La superbe May Nothing But Happiness Come Through Your Door, nous fait largement penser aux longues plages lancinantes de Homesick des Cure. Difficile à interpréter, elle oscille entre espoir et résignation. La chanson livre là encore des mélodies des plus réussies et pratiquement imparables. Mais derrière la porte, visiblement, il n’y avait pas que du bonheur ! Avec Oh ! How The Dogs Stack Up, l’album bascule définitivement dans une zone plus obscure. Ce titre représente d’ailleurs une espèce d’introduction au trio magique qui refermera cet album. Ex Cowboy, une des chansons encore les plus appréciées en concert, va pousser les murs pour finalement laisser sortir cette colère contenue. L’alternance finalement naturelle entre la pleine puissance qu’on adore se prendre à la figure en concert et ces moments où l’on se demande au fond si ce n’est pas une autre chanson qui débute, montre toute la maîtrise que les Écossais possedaient déjà il y a maintenant quinze ans sur le son qu’ils se sont taillé sur mesure.

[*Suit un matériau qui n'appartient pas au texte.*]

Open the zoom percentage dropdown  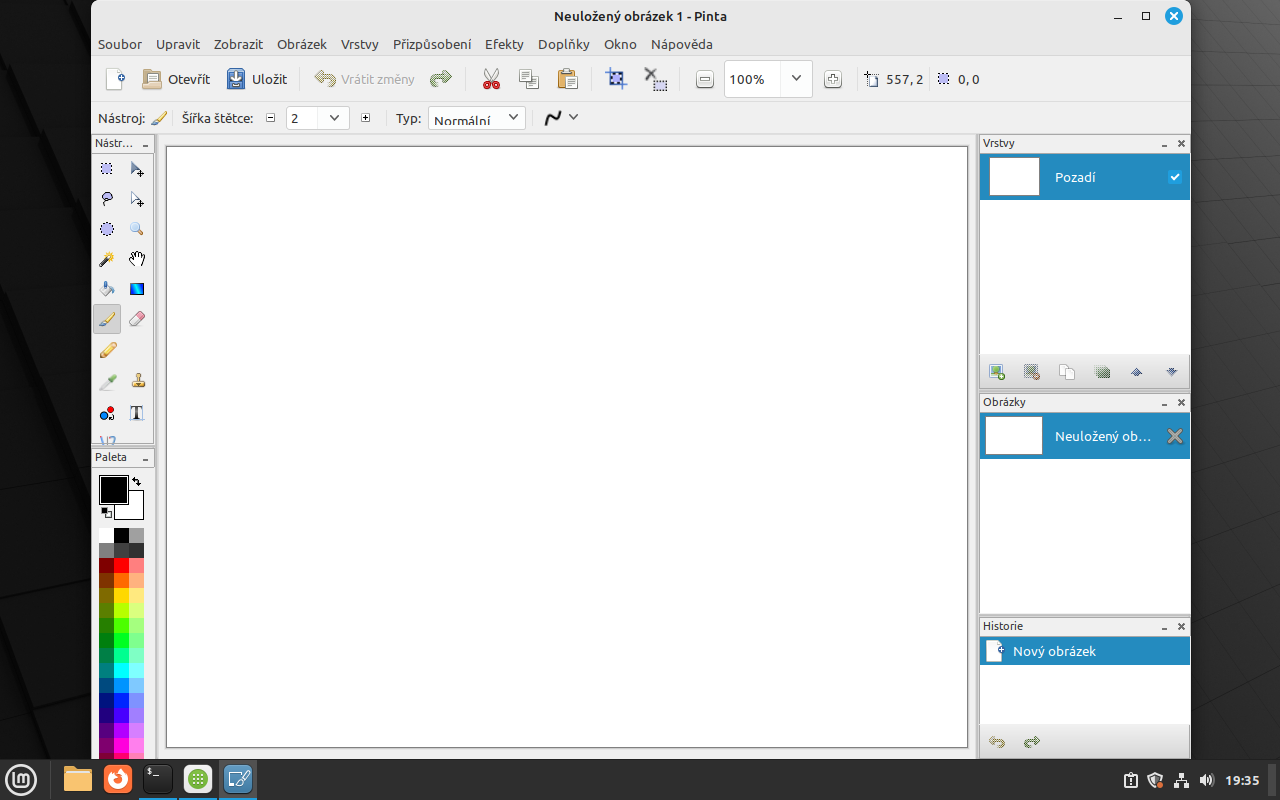pos(796,79)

Mais Chocky suit directement le chaos laissé par Ex Cowboy. On croyait s’en être sorti, mais en fait le retour de ce piano inquiétant et de ce bourdonnement en fond laisse croire que ce n’est pas la fin. On pense sincèrement la chanson terminée lorsque le piano, plus apaisé, reprend les rênes et nous amène plus haut vers des terres plus sûres. Et c’est ce moment que choisit Christmas Step pour faire son apparition. Là aussi, l’une des chansons les plus appréciées des fans va clôturer cet album on ne peut mieux.

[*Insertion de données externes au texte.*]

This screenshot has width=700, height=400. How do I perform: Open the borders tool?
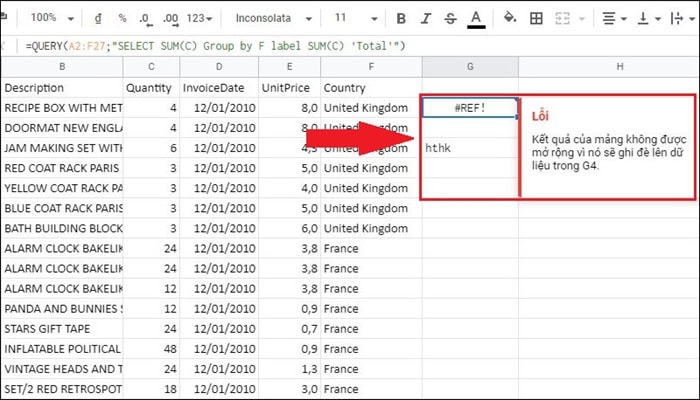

Avec son introduction parfaitement enchaînée à Chocky, Christmas Step finit littéralement par exploser à la figure des auditeurs au moment où l’on ne s’y attendait plus. Toute guitares sorties, elle expose en fin la véritable nature cachée de l’album. Il n’est plus question de se restreindre, de se retenir, non. La colère a pris le dessus et souhaite montrer son visage. Et c’est dans cette délivrance que pourra s’achever le voyage dans cet univers compliqué et intriguant. Il ne restera plus qu’à Punk Rock/Puff Daddy/and Chris de conclure, en reprenant la thématique introductive. Elle semble pour autant exprimer le réveil de l’auditeur, souffrant d’une terrible gueule de bois, de celles qu’on ne regrette pas tant on a réussi à y voir plus clair.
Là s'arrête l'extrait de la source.